▶ [Task statement]
All that is wanted is the exact text of the lines below from the one with "Contact (40, 2475)" through the one with "Event (19, 2264)", inclusive, minus any pictures.

▶ [Data under study]
+ + + +
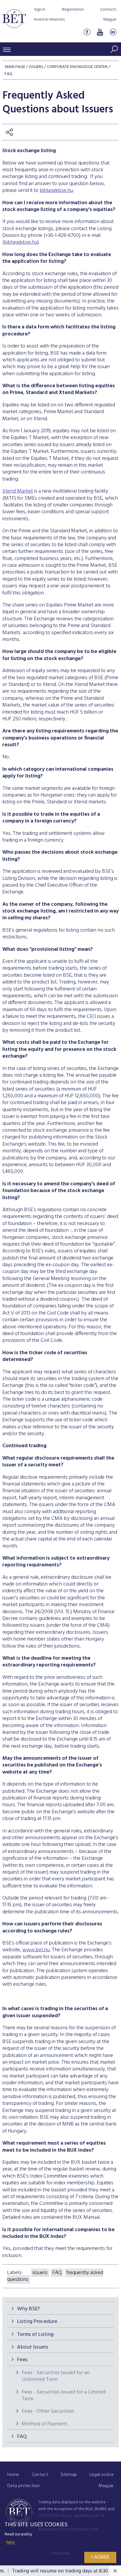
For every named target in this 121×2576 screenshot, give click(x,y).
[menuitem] (13, 2474)
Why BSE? (28, 2309)
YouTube (100, 32)
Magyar (109, 19)
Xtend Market (17, 491)
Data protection (23, 2486)
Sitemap (68, 2475)
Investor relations (49, 19)
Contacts (108, 9)
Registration (73, 9)
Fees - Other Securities (48, 2411)
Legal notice (102, 2475)
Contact (40, 2475)
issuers (40, 2272)
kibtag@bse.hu (56, 190)
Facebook (87, 32)
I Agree (100, 2557)
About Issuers (32, 2347)
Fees (22, 2360)
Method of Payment (44, 2424)
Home (13, 2475)
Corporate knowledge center (77, 67)
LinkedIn (113, 32)
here (10, 2542)
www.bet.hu (36, 1950)
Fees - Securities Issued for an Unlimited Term (56, 2376)
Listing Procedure (37, 2321)
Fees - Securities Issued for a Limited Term (63, 2395)
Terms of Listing (35, 2334)
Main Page (15, 67)
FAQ (22, 2436)
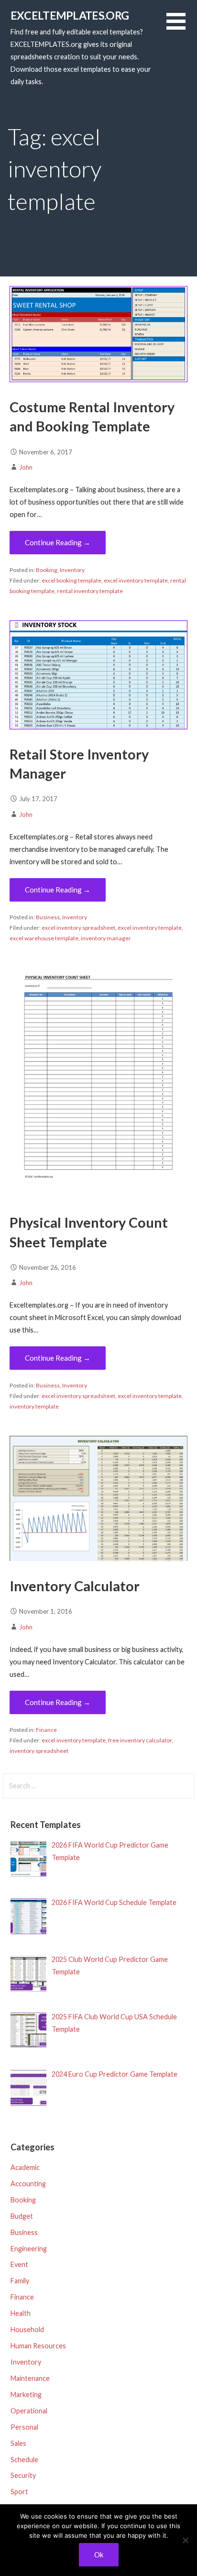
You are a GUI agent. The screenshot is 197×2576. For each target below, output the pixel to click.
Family (20, 2281)
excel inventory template (136, 580)
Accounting (28, 2184)
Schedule (24, 2459)
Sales (18, 2443)
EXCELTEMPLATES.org (70, 15)
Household (27, 2329)
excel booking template (71, 580)
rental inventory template (90, 590)
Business (48, 917)
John (26, 467)
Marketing (26, 2394)
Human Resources (38, 2346)
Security (23, 2475)
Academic (25, 2167)
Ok (98, 2554)
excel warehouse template (44, 938)
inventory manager (106, 938)
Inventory (72, 569)
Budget (22, 2216)
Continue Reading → (57, 542)
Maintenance (30, 2378)
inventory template (34, 1406)
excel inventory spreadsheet (78, 927)
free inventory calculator (140, 1740)
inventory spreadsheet (39, 1750)
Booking (46, 569)
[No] (185, 2540)
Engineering (29, 2249)
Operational (29, 2411)
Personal (24, 2427)
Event (19, 2264)
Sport (19, 2492)
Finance (46, 1729)
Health (21, 2313)
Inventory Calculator (75, 1586)
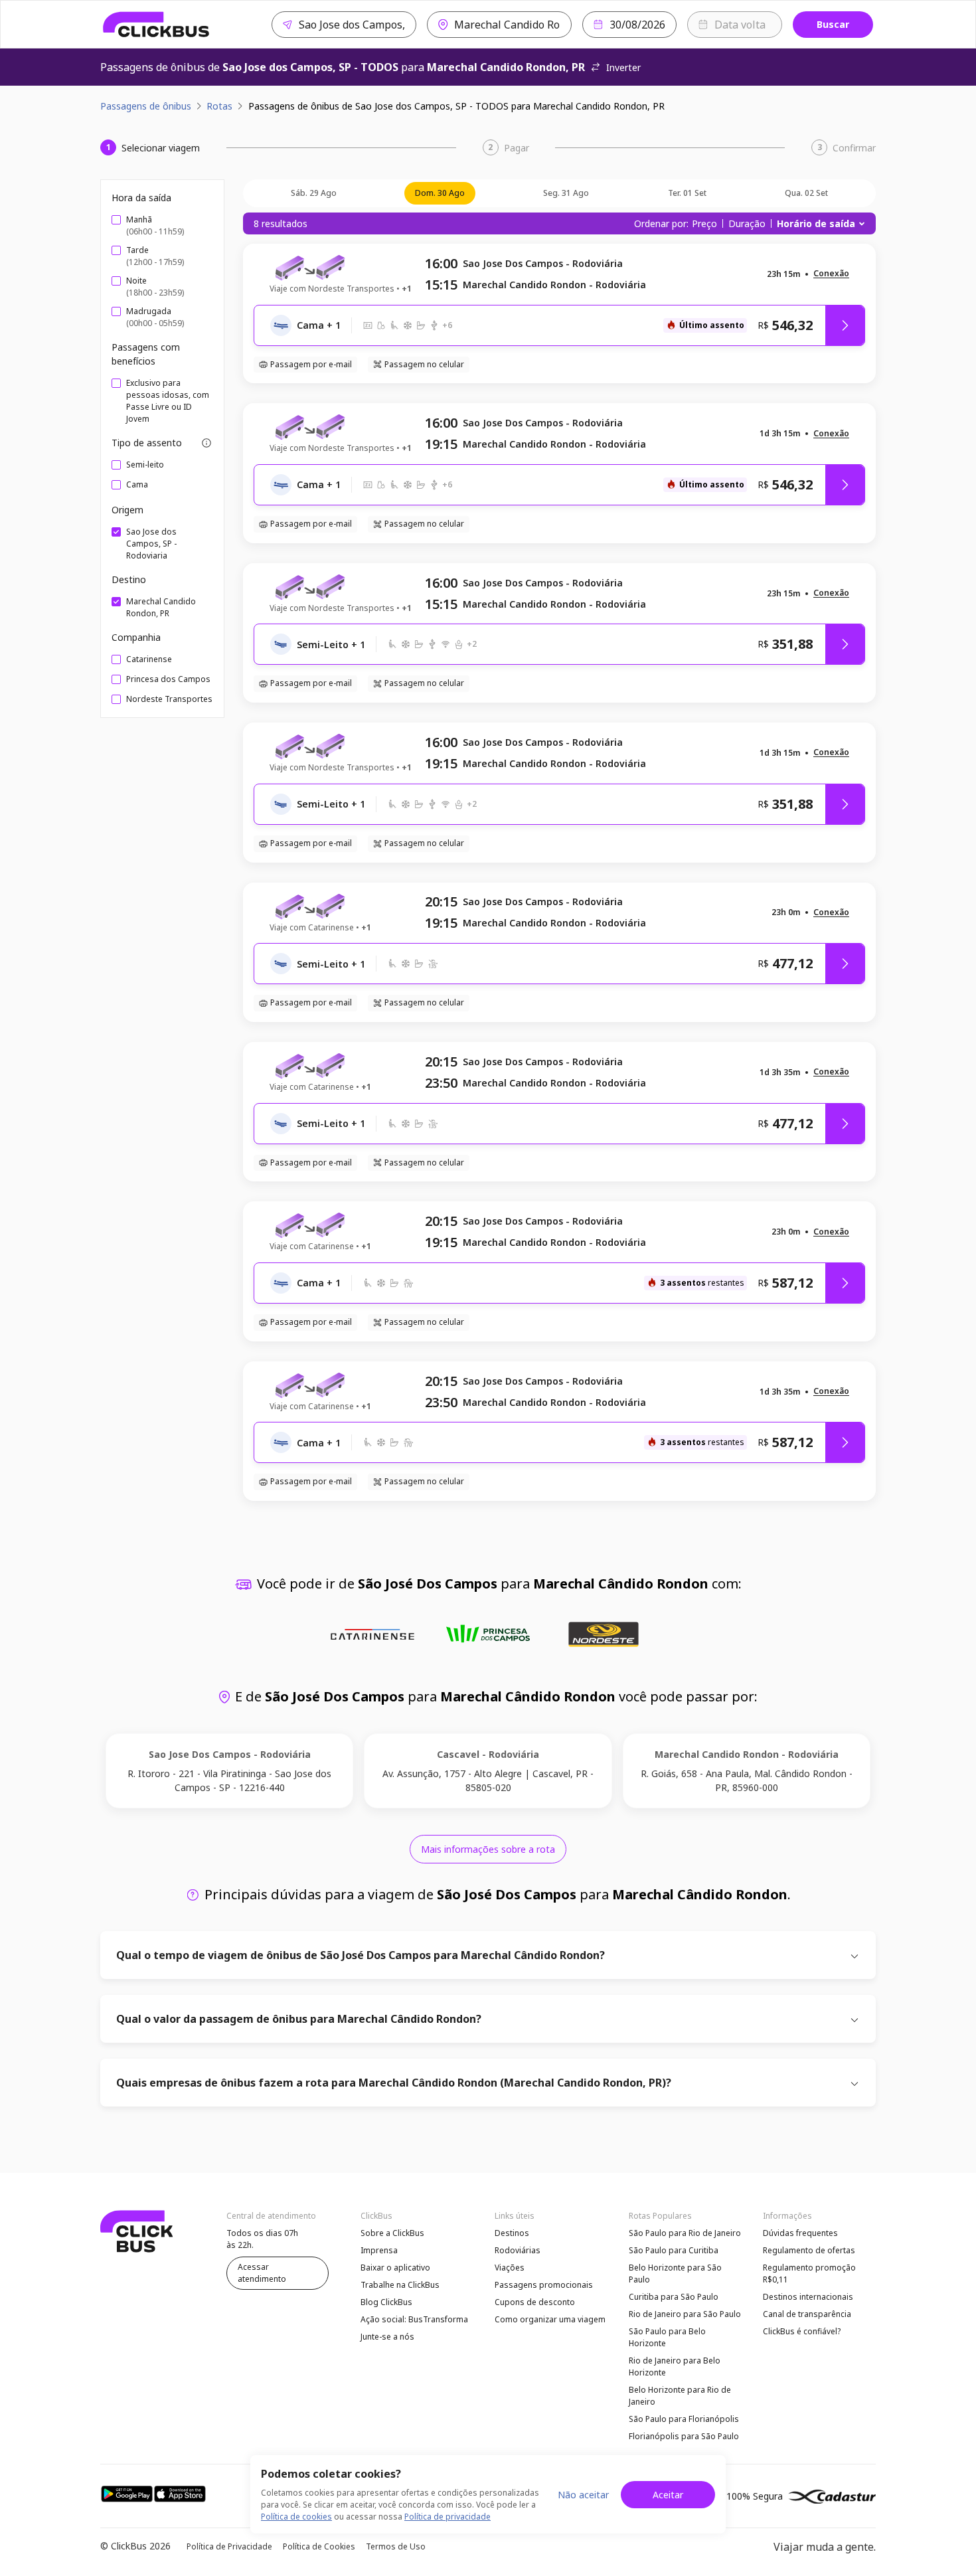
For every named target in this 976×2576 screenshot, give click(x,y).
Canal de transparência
+ + + +
▶ [Response]
Contact (40, 2475)
issuers (40, 2272)
kibtag@bse.hu (56, 190)
Facebook (87, 32)
I Agree (100, 2557)
About Issuers (32, 2347)
Fees (22, 2360)
Method of Payment (44, 2424)
Home (13, 2475)
Corporate knowledge center (77, 67)
LinkedIn (113, 32)
here (10, 2542)
www.bet.hu (36, 1950)
Fees - Securities Issued for an Unlimited Term (56, 2376)
Listing Procedure (37, 2321)
Fees - Securities Issued for a Limited Term (63, 2395)
Terms of Listing (35, 2334)
Main Page (15, 67)
FAQ (22, 2436)
You are a GUI agent. The screenshot is 197×2576. For each target below, output the pixel to click.
Family (20, 2281)
excel inventory template (136, 580)
Accounting (28, 2184)
Schedule (24, 2459)
Sales (18, 2443)
EXCELTEMPLATES.org (70, 15)
Household (27, 2329)
excel booking template (71, 580)
rental inventory template (90, 590)
Business (48, 917)
John (26, 467)
Marketing (26, 2394)
Human Resources (38, 2346)
Security (23, 2475)
Academic (25, 2167)
Ok (98, 2554)
excel warehouse template (44, 938)
inventory manager (106, 938)
Inventory (72, 569)
Budget (22, 2216)
Continue Reading → (57, 542)
Maintenance (30, 2378)
inventory template (34, 1406)
excel inventory spreadsheet (78, 927)
free inventory calculator (140, 1740)
inventory spreadsheet (39, 1750)
Booking (46, 569)
[No] (185, 2540)
Engineering (29, 2249)
Operational (29, 2411)
Personal (24, 2427)
Event (19, 2264)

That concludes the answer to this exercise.